> _Assigned task_
The entries below contain a line with "Tutos (591, 20)" and a line with "Odyssey G6, G7, G8, G9". Quote exactly those two lines and all lines between them.

==== Data to examine ====

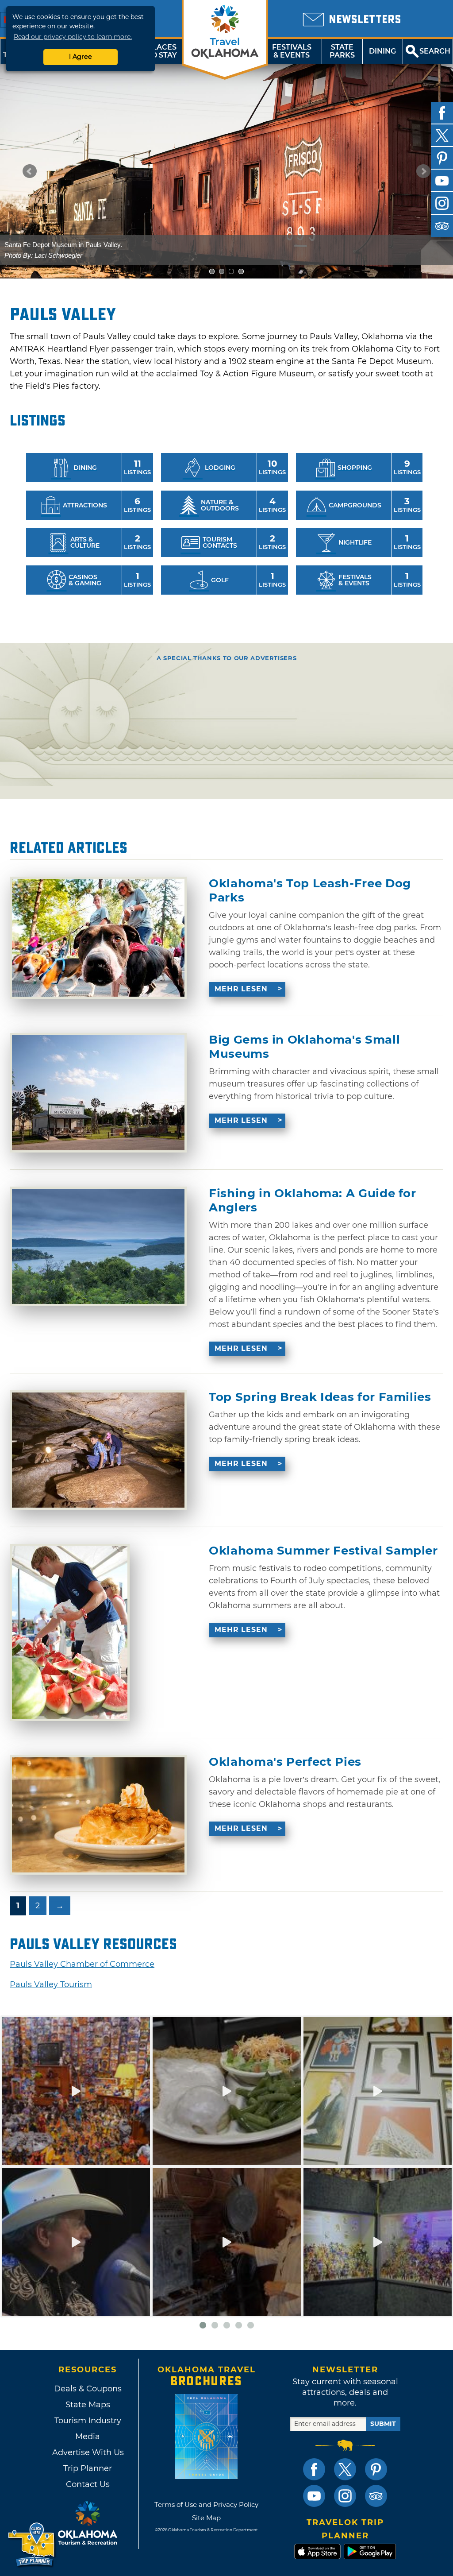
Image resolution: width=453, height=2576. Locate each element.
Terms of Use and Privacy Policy (206, 2504)
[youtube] (442, 181)
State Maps (87, 2405)
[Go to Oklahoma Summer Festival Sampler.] (70, 1632)
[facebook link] (314, 2469)
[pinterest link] (376, 2469)
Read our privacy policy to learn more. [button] (73, 37)
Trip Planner (87, 2468)
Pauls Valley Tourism (51, 1984)
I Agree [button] (80, 57)
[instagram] (442, 203)
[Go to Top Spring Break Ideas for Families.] (98, 1450)
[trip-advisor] (442, 226)
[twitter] (442, 135)
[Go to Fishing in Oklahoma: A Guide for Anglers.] (98, 1246)
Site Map (206, 2518)
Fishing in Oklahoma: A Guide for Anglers (312, 1200)
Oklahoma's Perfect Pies (285, 1762)
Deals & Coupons (88, 2389)
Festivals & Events (291, 51)
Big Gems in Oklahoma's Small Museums (304, 1046)
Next (423, 171)
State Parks (342, 51)
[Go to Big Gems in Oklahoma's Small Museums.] (98, 1093)
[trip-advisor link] (376, 2496)
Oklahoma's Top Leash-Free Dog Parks (310, 890)
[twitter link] (345, 2469)
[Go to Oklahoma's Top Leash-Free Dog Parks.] (98, 938)
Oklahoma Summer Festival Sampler (323, 1551)
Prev (30, 171)
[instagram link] (345, 2496)
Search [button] (434, 51)
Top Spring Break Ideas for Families (320, 1397)
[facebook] (442, 113)
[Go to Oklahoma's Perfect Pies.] (98, 1815)
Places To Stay (162, 51)
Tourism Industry (87, 2420)
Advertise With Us (87, 2452)
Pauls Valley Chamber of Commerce (82, 1964)
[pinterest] (442, 158)
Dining (382, 51)
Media (87, 2436)
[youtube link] (314, 2496)
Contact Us (88, 2484)
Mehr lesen (241, 989)
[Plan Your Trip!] (32, 2544)
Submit (383, 2424)
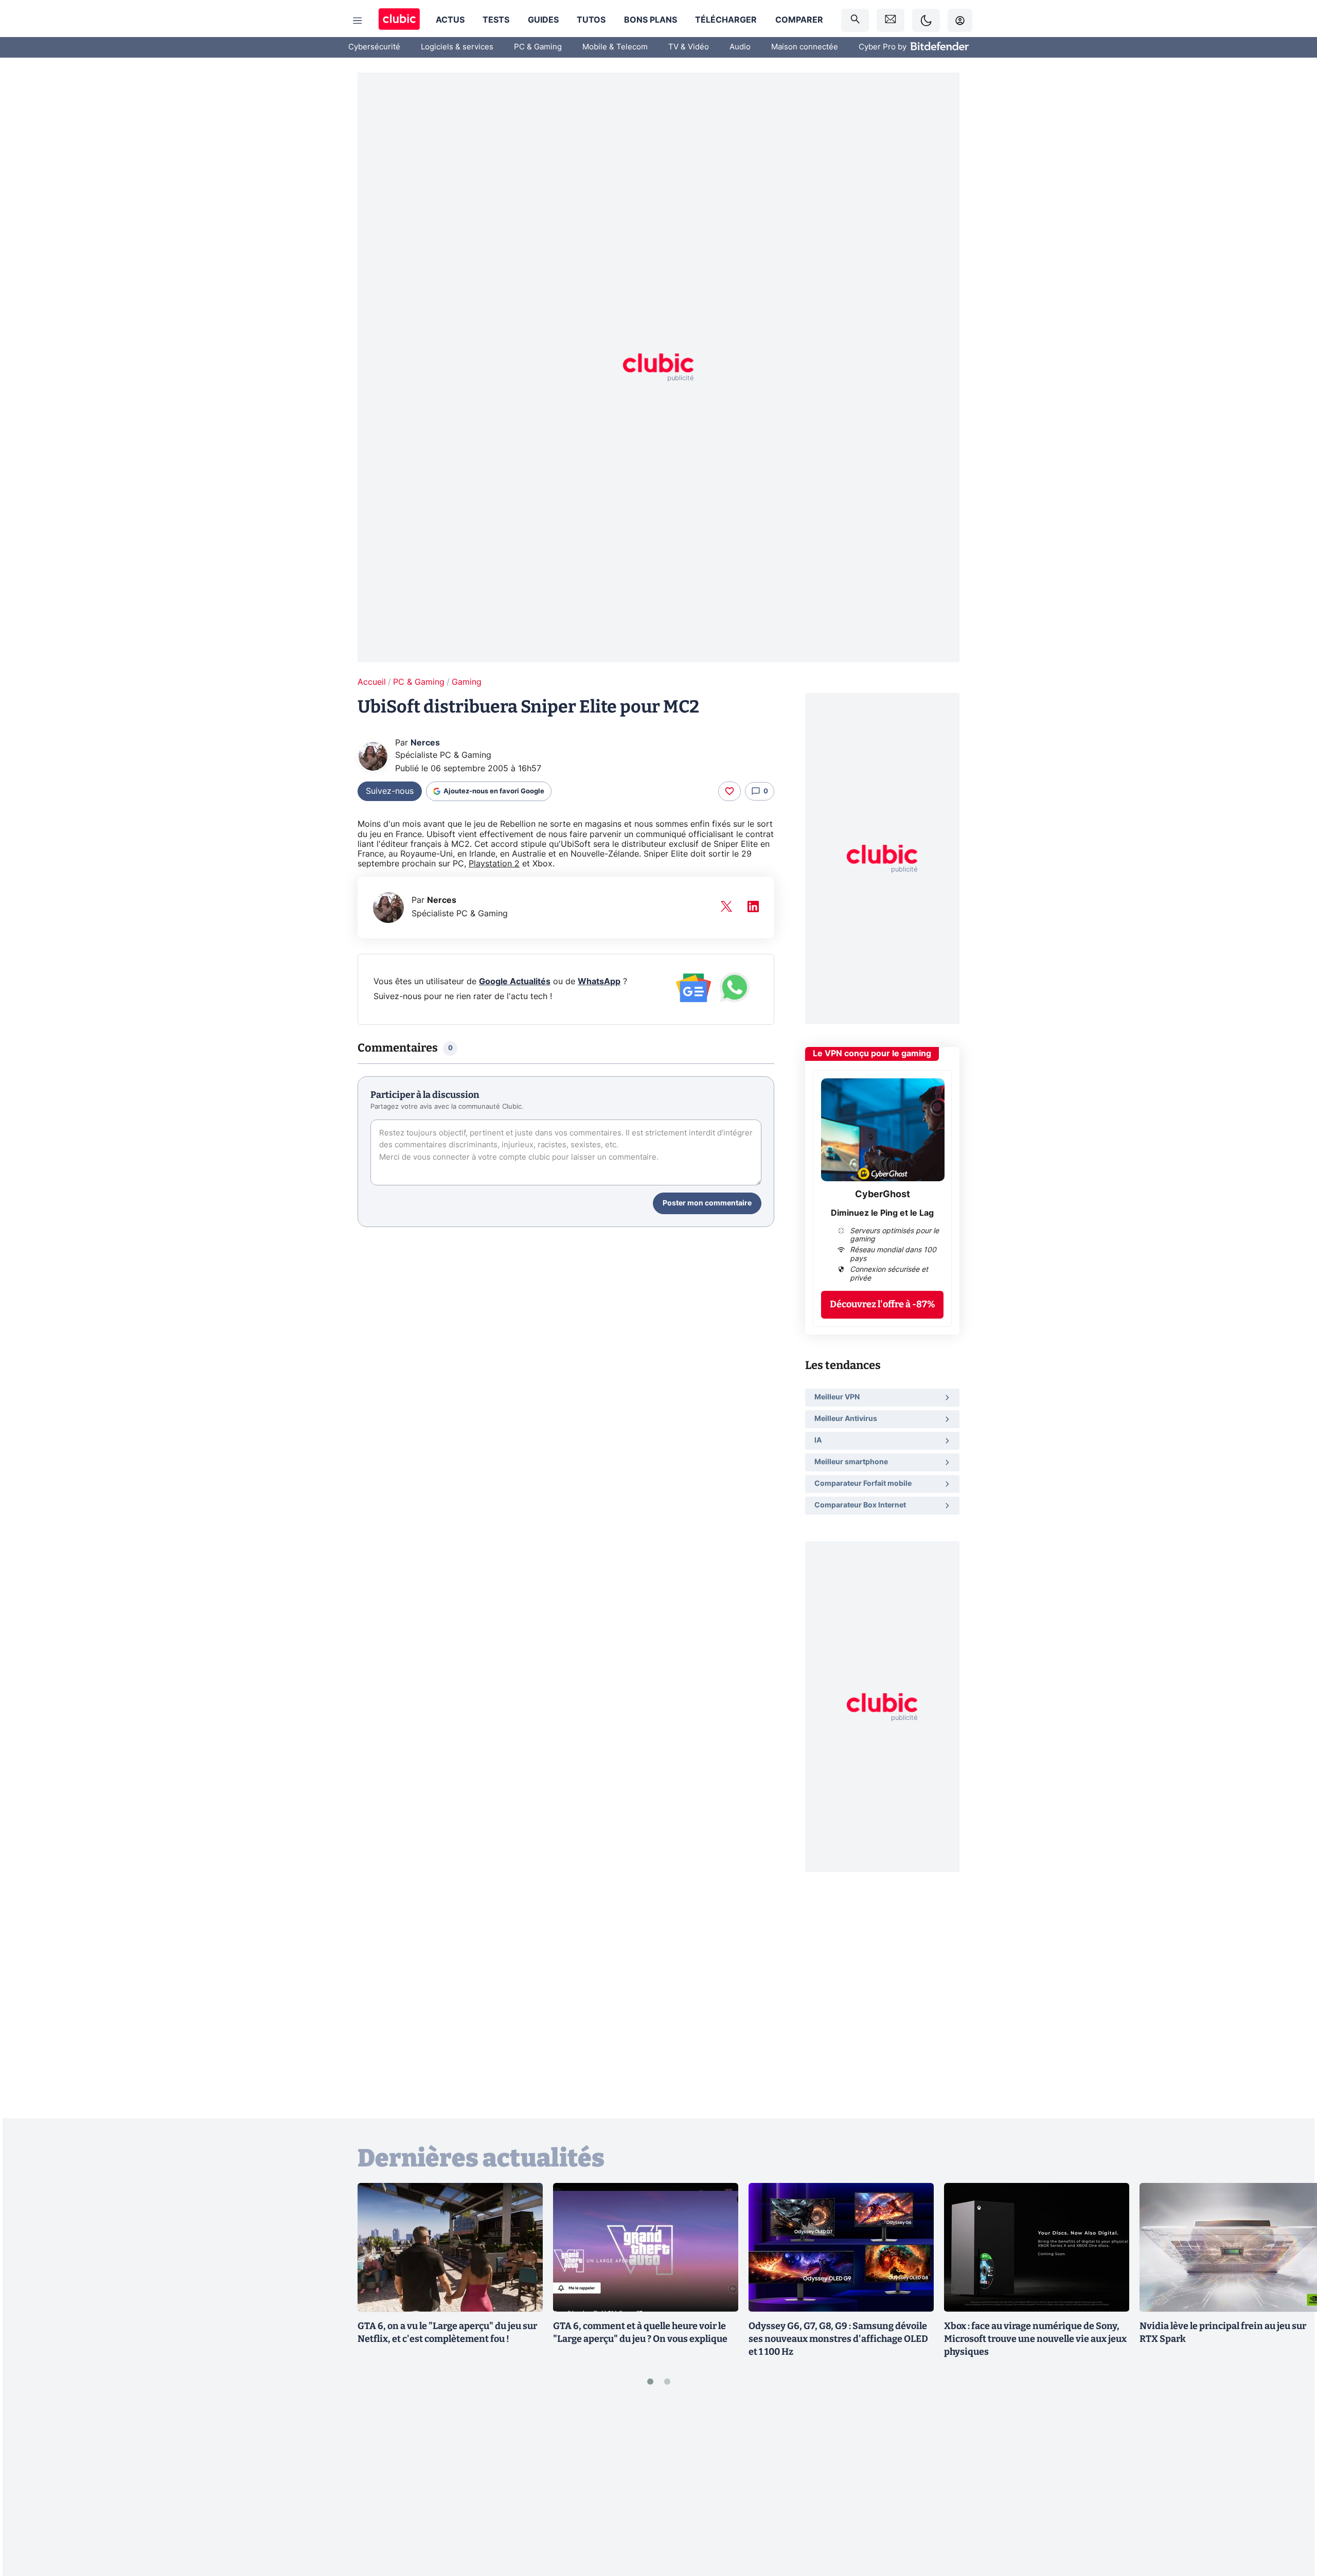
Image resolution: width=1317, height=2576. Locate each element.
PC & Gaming (538, 47)
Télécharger (726, 20)
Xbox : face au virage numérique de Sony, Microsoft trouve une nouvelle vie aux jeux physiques (1035, 2338)
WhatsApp (599, 982)
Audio (740, 47)
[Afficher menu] (357, 20)
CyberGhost (882, 1194)
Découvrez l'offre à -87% (882, 1304)
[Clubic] (399, 20)
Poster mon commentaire (707, 1203)
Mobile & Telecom (615, 47)
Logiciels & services (457, 47)
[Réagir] (729, 791)
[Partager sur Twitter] (1291, 2522)
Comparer (799, 20)
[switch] (926, 20)
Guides (543, 20)
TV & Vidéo (688, 47)
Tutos (591, 20)
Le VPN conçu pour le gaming (872, 1054)
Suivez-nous (390, 791)
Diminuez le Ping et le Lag (882, 1213)
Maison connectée (804, 47)
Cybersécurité (374, 47)
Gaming (467, 682)
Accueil (372, 682)
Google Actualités (514, 982)
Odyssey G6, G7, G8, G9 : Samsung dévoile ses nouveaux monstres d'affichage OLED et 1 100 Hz (838, 2338)
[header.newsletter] (890, 20)
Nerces (425, 743)
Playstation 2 (494, 864)
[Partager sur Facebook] (1291, 2487)
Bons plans (650, 20)
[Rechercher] (855, 20)
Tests (496, 20)
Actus (450, 20)
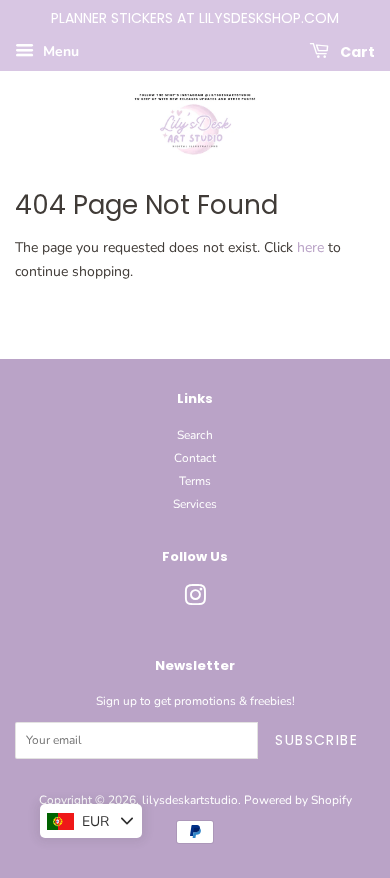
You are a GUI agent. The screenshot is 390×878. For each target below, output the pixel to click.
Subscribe (316, 740)
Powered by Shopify (298, 800)
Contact (195, 458)
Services (195, 504)
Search (195, 435)
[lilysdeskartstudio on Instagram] (195, 600)
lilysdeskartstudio (190, 800)
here (310, 247)
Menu (59, 51)
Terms (195, 481)
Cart (356, 51)
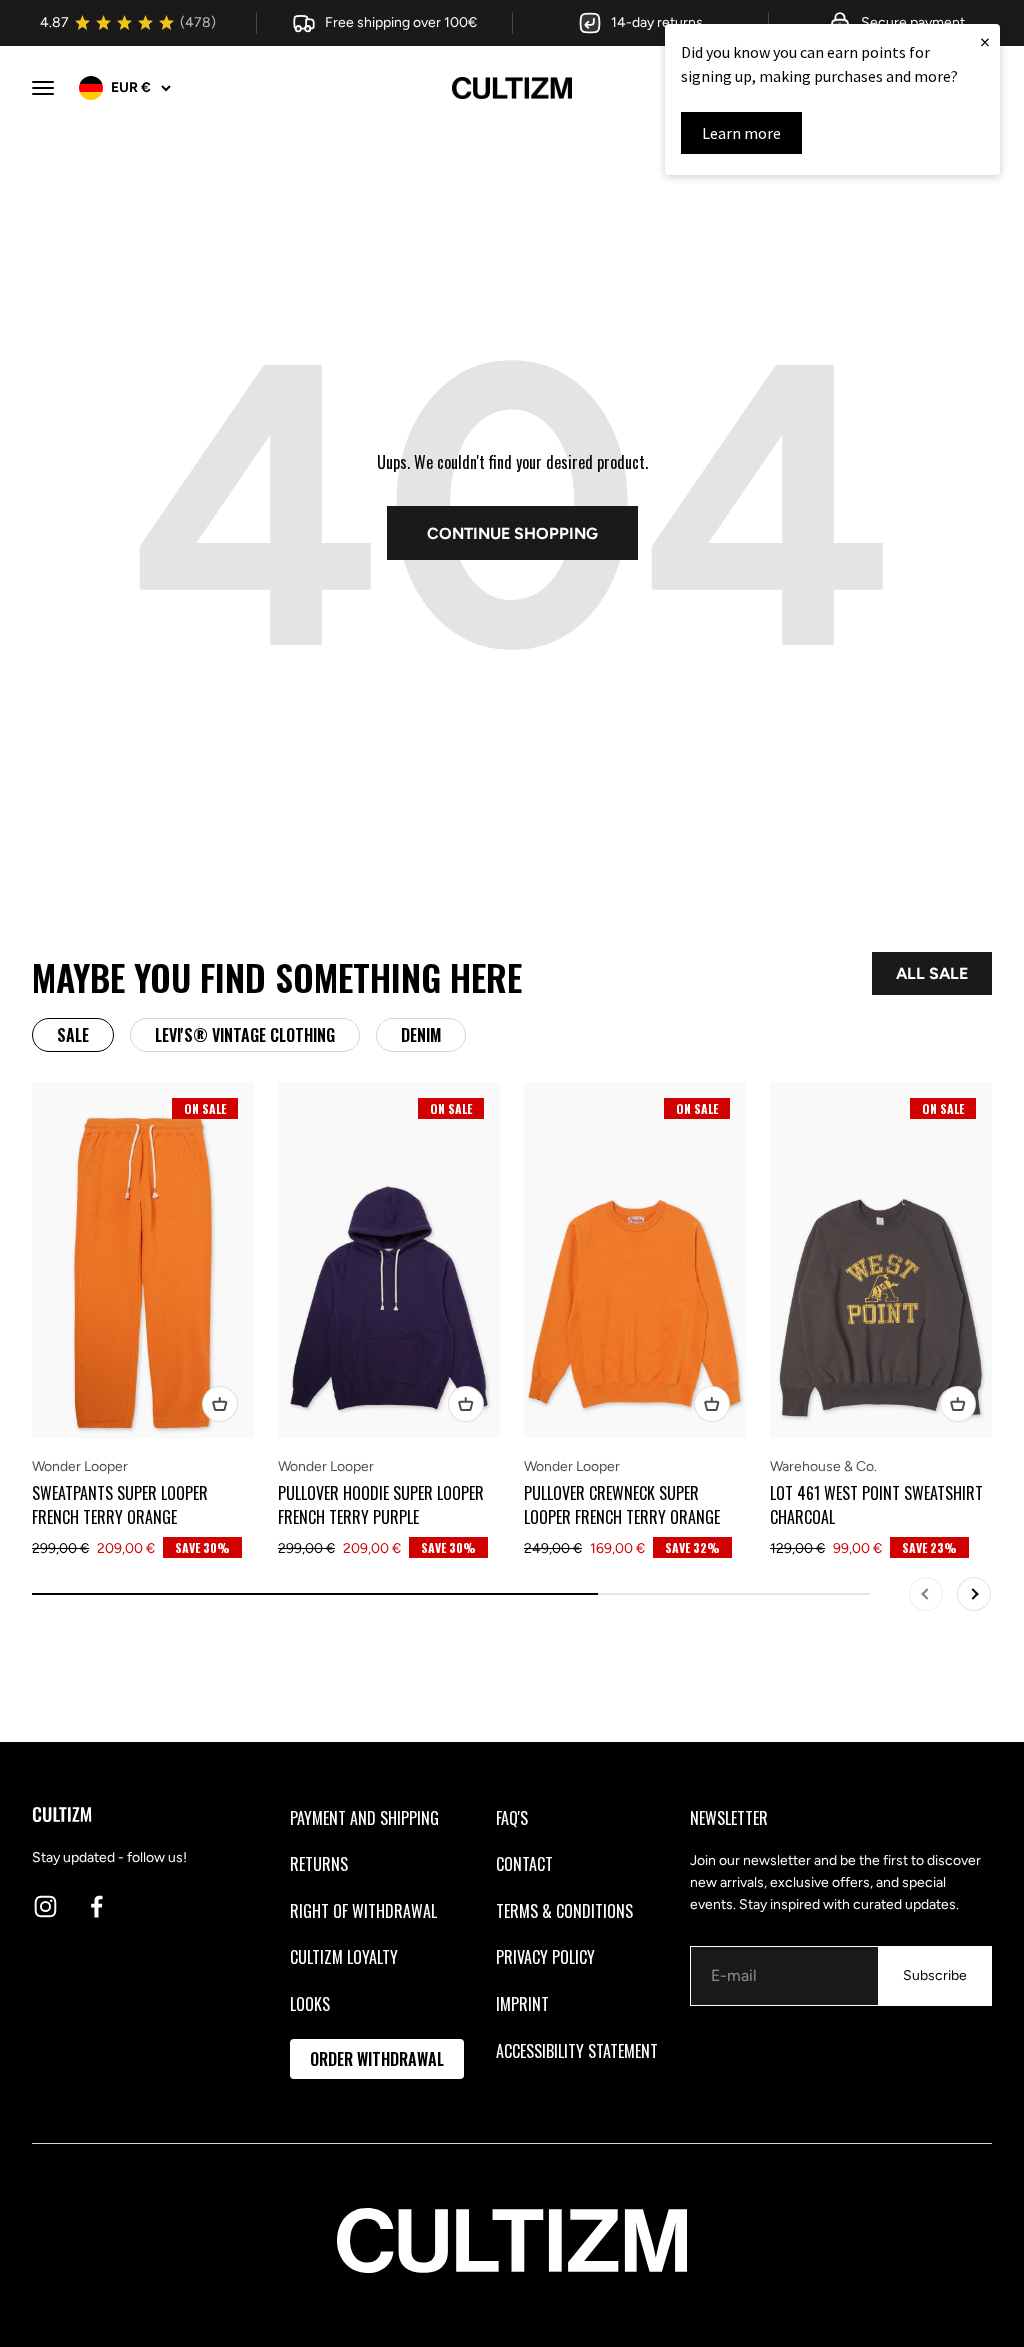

====

> _Response for this exercise_
Tutos (591, 20)
Le VPN conçu pour le gaming (872, 1054)
Suivez-nous (390, 791)
Diminuez le Ping et le Lag (882, 1213)
Maison connectée (804, 47)
Cybersécurité (374, 47)
Gaming (467, 682)
Accueil (372, 682)
Google Actualités (514, 982)
Odyssey G6, G7, G8, G9 : Samsung dévoile ses nouveaux monstres d'affichage OLED et 1 100 Hz (838, 2338)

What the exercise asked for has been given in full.